▸ Exercise objective
Find the line with "You are a computer-use agent. The" in the entries below, then reproduce it and every line after it down to and including the line with "The height and width of the screenshot is (500, 800).", exactly.

▸ The records
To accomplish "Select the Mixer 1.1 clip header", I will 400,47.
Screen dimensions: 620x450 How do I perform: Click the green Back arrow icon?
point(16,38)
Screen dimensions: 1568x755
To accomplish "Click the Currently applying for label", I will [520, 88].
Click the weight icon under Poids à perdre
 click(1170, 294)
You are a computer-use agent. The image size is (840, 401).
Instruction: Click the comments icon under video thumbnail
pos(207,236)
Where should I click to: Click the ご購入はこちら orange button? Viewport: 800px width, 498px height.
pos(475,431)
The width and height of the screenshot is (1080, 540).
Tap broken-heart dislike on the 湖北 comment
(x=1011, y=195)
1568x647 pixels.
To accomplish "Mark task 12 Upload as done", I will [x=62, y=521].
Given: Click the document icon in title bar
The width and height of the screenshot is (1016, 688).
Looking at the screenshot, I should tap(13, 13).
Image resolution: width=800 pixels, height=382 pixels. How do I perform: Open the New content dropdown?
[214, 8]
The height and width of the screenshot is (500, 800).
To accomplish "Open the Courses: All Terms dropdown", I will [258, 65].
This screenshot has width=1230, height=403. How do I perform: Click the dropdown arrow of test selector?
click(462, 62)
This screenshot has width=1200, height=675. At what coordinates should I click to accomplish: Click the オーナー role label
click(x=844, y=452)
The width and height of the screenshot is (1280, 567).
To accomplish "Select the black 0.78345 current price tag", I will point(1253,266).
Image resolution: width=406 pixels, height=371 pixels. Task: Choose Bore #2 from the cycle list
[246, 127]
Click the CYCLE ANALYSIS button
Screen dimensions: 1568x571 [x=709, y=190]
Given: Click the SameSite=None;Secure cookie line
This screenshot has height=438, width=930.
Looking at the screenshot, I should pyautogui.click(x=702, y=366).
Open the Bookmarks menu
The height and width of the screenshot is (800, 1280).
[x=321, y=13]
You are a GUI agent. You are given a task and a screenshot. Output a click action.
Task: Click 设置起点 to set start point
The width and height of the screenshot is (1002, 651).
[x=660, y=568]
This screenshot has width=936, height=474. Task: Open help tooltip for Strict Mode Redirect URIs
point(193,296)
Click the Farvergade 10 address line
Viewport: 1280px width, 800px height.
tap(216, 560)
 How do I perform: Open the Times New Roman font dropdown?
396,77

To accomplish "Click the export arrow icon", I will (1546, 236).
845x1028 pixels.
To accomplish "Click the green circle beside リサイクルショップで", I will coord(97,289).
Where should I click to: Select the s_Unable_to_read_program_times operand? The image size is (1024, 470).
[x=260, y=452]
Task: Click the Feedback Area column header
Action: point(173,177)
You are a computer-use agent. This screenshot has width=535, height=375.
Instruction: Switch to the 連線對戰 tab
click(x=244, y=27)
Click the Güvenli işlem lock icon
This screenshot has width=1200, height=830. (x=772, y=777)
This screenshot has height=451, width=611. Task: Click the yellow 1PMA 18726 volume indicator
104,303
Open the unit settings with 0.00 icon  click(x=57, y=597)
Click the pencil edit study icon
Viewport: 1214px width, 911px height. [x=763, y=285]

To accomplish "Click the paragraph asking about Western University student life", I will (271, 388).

▸ Solution to this problem
You are a computer-use agent. The image size is (840, 401).
Instruction: Click the comments icon under video thumbnail
pos(207,236)
Where should I click to: Click the ご購入はこちら orange button? Viewport: 800px width, 498px height.
pos(475,431)
The width and height of the screenshot is (1080, 540).
Tap broken-heart dislike on the 湖北 comment
(x=1011, y=195)
1568x647 pixels.
To accomplish "Mark task 12 Upload as done", I will [x=62, y=521].
Given: Click the document icon in title bar
The width and height of the screenshot is (1016, 688).
Looking at the screenshot, I should tap(13, 13).
Image resolution: width=800 pixels, height=382 pixels. How do I perform: Open the New content dropdown?
[214, 8]
The height and width of the screenshot is (500, 800).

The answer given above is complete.